Yani bu sadece bir satış değil; Türkiye’de telif hakkı bilincinin fi­nansal modele dönüşmesinin ilk adımıdır.

Rasyonel bir ‘exit’ stratejisi

Finansal açıdan bakıldığında Se­zen Aksu’nun yaptığı satış, Tablo 3'teki gibi üç başlık altında değer­lendirilebilir.

Özgür Demirtaş’ın eleştirisi bir noktada haklıdır: Global karşılaş­tırmada değer düşük kalmıştır. An­cak kataloğun performans limit­leri, pazar gerçekleri ve Aksu’nun profilindeki bir sanatçı için bu sa­tış rasyonel bir ‘exit’ stratejisi ola­rak değerlendirilebilir.

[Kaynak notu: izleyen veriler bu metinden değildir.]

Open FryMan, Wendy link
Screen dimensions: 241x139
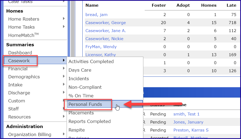tap(101, 47)
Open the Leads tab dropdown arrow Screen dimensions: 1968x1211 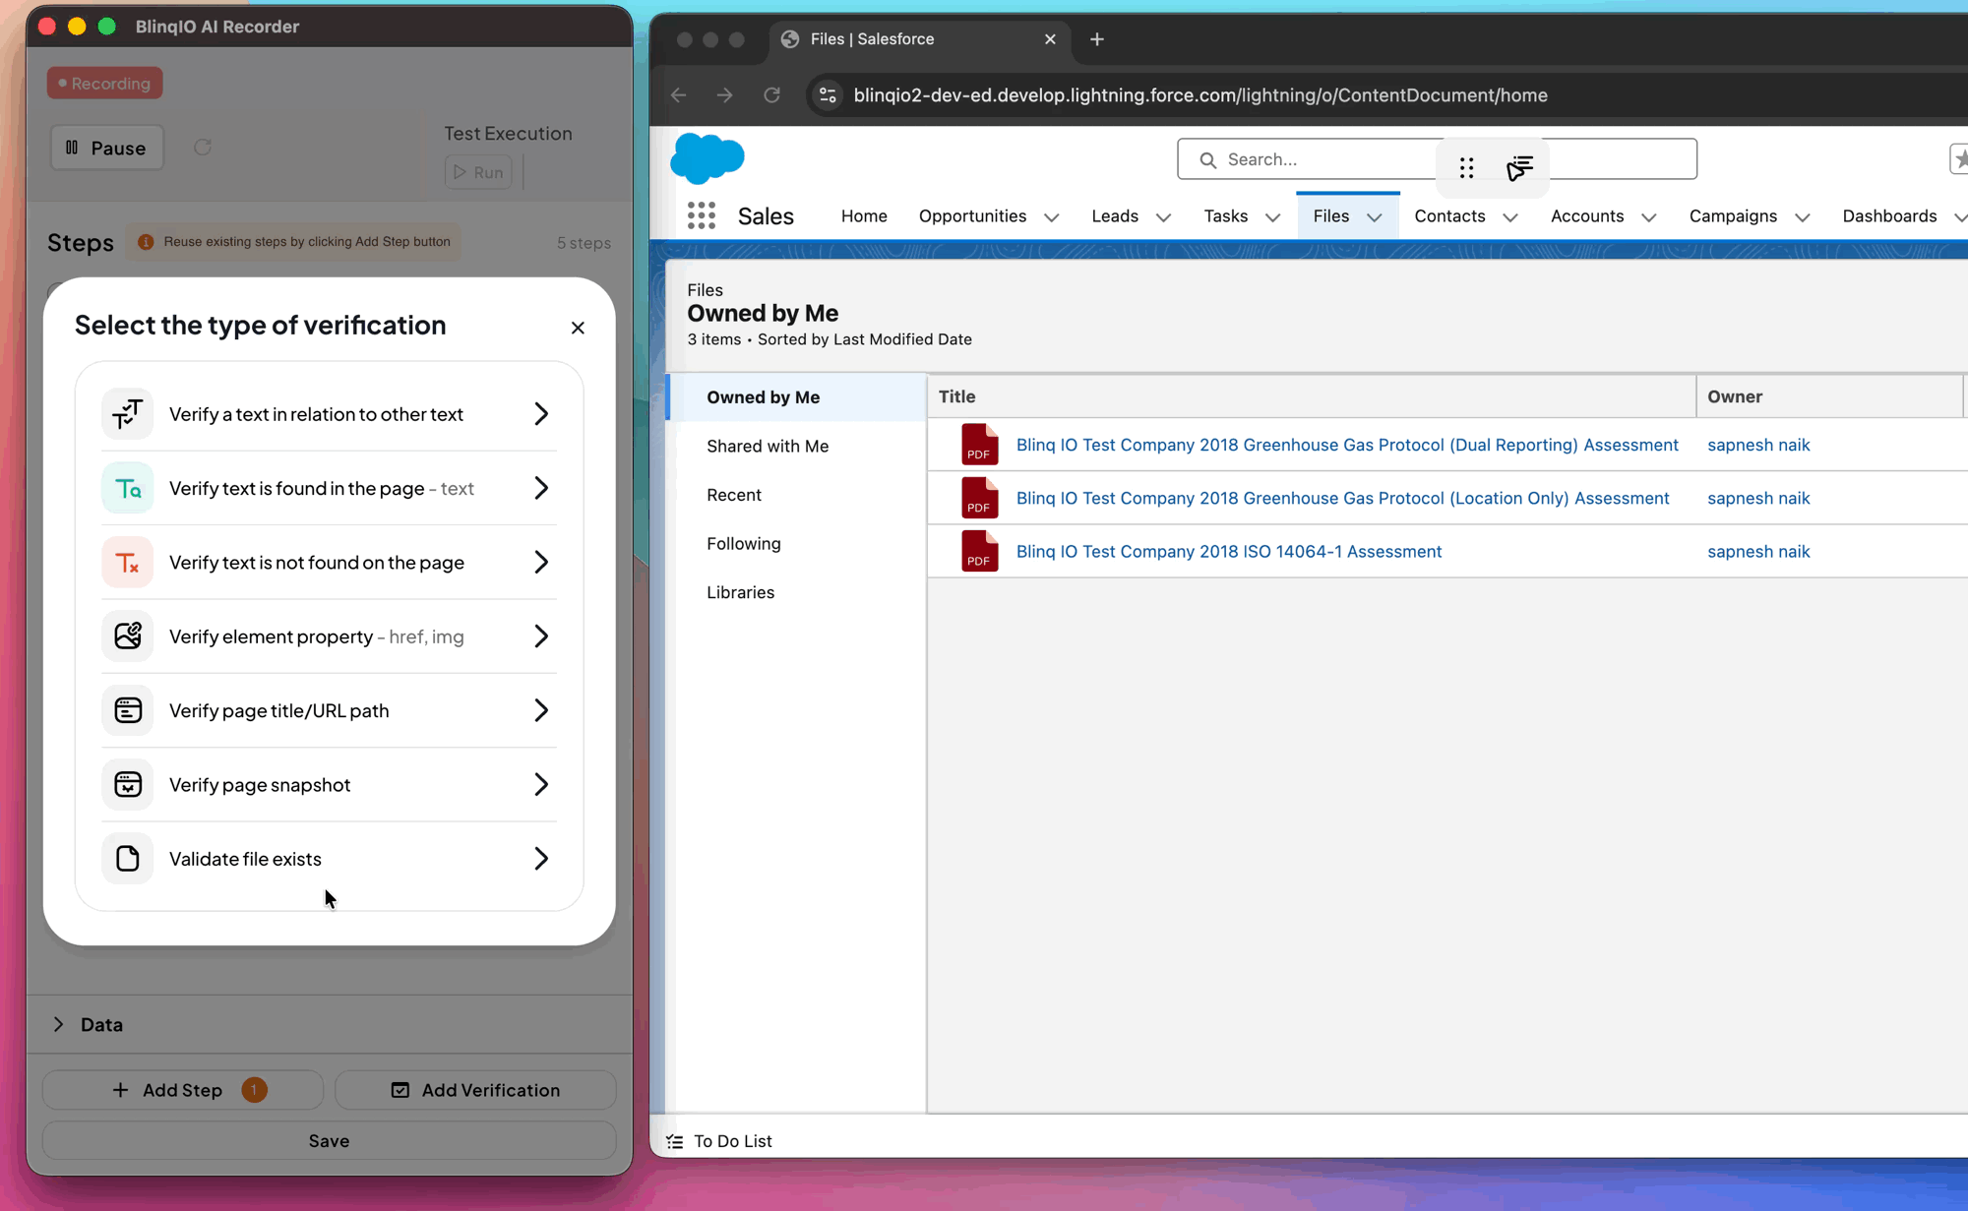coord(1163,217)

NFT seçeneği ise heyecan veri­ci olmakla birlikte, ülkemiz şartla­rında henüz ekonomik getirisi ga­ranti altına alınabilecek bir model değildir. Kolektif sahiplik fikri, kül­türel olarak çekici olabilir ama fi­nansal olarak hâlâ sınırlıdır.

Daha garantili ve öngörülebilir bir model

Bölüm 3’te yer alan küresel çar­pan analizine göre, Sezen Ak­su’nun kataloğu global sanatçıla­ra kıyasla daha düşük bir bedelle satılmış görünüyor. Ancak Türki­ye müzik piyasasının sınırlı gelir potansiyeli dikkate alındığında, bu çarpan hâlâ yüksek sayılabilir.

Aksu’nun müziği artık küresel bir müzik devinin portföyünde ola­bilir, fakat bu yalnızca gelir modeli­nin el değiştirmesi anlamına gelir. Sanatın kendisi değil. NFT’leşme, daha yaratıcı ama daha belirsiz bir yol olurdu. Aksu ise tercihini, daha garantili ve öngörülebilir bir finan­sal modelden yana kullandı. İçinde bulunduğu pazar koşulları, üretim temposu ve yasal altyapı göz önü­ne alındığında bu oldukça mantık­lı bir karar.

Finans literatüründe bunun adı çok net: “Likiditeyi maksimi­ze ederek, yaratıcı kontrolü koru­mak.”

Bir sanatçı için en akıllı satış bi­çimi de belki budur.